→ **WHAT NEEDS TO BE DONE**
Nothing but the lines from the one containing "1018x1176 pixels." to the end of the data should be returned, each exactly as written.

→ **PROVIDED ENTRIES**
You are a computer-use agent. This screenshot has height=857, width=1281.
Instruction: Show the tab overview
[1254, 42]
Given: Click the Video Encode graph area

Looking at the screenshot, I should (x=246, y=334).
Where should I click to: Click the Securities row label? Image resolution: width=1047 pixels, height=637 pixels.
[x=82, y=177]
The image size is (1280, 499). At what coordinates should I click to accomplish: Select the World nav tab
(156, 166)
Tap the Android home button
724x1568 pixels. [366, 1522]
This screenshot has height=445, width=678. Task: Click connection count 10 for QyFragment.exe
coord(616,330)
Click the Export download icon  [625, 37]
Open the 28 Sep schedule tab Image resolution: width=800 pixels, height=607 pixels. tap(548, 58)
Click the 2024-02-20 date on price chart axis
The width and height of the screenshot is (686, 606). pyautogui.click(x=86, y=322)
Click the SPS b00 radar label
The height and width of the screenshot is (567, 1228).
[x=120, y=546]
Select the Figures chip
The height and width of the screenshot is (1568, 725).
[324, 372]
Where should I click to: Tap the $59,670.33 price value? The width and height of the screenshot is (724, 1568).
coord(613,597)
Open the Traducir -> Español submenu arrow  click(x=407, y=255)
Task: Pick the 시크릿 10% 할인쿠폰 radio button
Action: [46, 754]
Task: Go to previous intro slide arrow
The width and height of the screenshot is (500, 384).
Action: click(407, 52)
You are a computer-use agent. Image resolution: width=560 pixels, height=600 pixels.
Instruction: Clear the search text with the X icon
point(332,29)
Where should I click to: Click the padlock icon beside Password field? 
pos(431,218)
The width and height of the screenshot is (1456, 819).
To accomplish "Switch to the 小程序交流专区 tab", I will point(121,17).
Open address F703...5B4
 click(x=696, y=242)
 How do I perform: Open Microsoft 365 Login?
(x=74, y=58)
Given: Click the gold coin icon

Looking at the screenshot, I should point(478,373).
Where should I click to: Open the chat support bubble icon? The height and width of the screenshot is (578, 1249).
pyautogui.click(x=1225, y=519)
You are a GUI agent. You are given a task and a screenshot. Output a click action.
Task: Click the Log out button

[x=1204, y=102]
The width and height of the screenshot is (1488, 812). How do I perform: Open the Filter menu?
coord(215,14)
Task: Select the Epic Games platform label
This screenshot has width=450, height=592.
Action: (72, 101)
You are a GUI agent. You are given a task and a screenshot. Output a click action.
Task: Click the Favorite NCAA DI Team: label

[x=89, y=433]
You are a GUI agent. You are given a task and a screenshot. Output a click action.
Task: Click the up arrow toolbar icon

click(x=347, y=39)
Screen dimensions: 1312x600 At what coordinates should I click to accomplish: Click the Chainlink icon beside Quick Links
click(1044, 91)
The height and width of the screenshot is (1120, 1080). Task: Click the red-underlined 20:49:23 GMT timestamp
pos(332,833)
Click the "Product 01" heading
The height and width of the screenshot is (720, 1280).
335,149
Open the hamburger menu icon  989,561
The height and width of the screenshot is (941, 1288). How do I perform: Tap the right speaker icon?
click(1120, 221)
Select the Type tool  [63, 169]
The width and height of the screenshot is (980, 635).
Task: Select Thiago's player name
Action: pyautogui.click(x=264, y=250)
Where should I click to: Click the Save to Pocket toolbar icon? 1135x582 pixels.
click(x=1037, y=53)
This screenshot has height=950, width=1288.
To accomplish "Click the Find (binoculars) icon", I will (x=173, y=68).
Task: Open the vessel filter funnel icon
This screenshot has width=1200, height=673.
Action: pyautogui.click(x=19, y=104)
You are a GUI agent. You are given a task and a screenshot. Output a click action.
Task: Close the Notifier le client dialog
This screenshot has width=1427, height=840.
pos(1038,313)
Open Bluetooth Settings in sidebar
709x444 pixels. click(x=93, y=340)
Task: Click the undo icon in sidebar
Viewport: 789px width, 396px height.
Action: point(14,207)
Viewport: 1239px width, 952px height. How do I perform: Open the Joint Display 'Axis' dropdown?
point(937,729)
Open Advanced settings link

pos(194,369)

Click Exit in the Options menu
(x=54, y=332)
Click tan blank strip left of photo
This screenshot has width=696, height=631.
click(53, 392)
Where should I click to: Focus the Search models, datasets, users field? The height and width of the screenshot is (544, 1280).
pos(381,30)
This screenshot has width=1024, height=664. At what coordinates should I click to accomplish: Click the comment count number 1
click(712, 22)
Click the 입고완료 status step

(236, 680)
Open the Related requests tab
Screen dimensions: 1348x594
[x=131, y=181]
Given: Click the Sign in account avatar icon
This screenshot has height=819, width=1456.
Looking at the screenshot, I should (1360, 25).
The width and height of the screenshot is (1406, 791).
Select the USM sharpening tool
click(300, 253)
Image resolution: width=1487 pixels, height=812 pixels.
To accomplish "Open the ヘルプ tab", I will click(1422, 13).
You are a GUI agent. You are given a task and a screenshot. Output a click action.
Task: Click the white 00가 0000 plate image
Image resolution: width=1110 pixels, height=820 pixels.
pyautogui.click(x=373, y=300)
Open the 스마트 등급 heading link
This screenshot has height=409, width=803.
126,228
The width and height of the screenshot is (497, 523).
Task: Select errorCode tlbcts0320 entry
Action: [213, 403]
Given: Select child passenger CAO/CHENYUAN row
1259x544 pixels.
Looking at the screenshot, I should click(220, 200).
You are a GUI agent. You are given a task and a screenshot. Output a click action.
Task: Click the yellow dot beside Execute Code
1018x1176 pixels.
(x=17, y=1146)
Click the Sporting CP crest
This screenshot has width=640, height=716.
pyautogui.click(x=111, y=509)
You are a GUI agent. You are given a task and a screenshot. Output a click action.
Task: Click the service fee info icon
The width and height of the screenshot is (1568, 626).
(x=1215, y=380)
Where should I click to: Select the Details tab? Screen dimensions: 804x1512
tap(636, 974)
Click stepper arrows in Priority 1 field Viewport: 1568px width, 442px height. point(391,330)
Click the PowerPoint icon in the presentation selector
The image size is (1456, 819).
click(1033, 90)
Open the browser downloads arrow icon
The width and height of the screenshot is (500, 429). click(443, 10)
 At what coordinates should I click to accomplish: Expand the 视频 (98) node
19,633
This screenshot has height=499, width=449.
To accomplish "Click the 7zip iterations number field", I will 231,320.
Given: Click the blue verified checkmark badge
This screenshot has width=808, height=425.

→ **ANSWER SECTION**
1018x1176 pixels.
(x=17, y=1146)
Click the Sporting CP crest
This screenshot has width=640, height=716.
pyautogui.click(x=111, y=509)
You are a GUI agent. You are given a task and a screenshot. Output a click action.
Task: Click the service fee info icon
The width and height of the screenshot is (1568, 626).
(x=1215, y=380)
Where should I click to: Select the Details tab? Screen dimensions: 804x1512
tap(636, 974)
Click stepper arrows in Priority 1 field Viewport: 1568px width, 442px height. point(391,330)
Click the PowerPoint icon in the presentation selector
The image size is (1456, 819).
click(1033, 90)
Open the browser downloads arrow icon
The width and height of the screenshot is (500, 429). click(443, 10)
 At what coordinates should I click to accomplish: Expand the 视频 (98) node
19,633
This screenshot has height=499, width=449.
To accomplish "Click the 7zip iterations number field", I will 231,320.
Given: Click the blue verified checkmark badge
This screenshot has width=808, height=425.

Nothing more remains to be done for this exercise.